> [Records shown]
Content starts
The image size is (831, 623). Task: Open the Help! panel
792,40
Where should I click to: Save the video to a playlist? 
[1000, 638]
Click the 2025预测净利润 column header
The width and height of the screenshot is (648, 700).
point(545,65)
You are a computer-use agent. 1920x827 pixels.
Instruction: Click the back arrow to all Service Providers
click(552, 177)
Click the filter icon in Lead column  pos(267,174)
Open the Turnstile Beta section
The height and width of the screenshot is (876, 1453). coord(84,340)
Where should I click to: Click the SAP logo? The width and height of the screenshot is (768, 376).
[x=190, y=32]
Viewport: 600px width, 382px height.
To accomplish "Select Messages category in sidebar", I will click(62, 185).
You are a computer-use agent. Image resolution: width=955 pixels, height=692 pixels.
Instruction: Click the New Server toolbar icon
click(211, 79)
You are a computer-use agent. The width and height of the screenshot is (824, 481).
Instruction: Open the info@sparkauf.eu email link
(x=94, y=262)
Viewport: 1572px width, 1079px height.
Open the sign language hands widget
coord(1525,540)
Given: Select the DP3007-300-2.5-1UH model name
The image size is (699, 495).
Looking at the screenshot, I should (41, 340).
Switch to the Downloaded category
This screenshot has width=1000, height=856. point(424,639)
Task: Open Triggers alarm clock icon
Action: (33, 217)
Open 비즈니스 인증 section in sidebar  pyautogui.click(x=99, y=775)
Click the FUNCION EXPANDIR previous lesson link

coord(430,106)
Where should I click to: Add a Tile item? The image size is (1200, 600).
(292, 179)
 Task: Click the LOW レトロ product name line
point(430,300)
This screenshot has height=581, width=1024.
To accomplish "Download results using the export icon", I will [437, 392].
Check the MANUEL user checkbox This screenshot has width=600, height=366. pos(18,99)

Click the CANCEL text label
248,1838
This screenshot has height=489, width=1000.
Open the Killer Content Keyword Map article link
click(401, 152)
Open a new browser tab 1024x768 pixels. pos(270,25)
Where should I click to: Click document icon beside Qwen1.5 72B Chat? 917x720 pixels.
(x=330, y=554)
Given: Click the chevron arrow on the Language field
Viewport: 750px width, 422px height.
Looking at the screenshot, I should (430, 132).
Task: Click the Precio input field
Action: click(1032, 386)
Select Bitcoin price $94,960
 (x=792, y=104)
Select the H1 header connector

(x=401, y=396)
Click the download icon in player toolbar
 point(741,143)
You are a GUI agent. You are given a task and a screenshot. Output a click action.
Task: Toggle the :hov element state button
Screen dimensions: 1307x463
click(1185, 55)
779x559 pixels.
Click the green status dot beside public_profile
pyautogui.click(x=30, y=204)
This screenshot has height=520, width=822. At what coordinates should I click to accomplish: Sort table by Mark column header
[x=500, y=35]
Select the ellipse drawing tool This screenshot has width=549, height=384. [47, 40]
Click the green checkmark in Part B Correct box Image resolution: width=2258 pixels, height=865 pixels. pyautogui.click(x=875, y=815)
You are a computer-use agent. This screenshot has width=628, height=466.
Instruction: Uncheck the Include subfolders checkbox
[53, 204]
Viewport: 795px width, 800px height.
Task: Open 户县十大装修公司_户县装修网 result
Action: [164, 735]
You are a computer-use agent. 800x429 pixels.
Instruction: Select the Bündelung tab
Content ends
Examine the data above and state how many of its lines contain the word "agent", with no further remarks.

6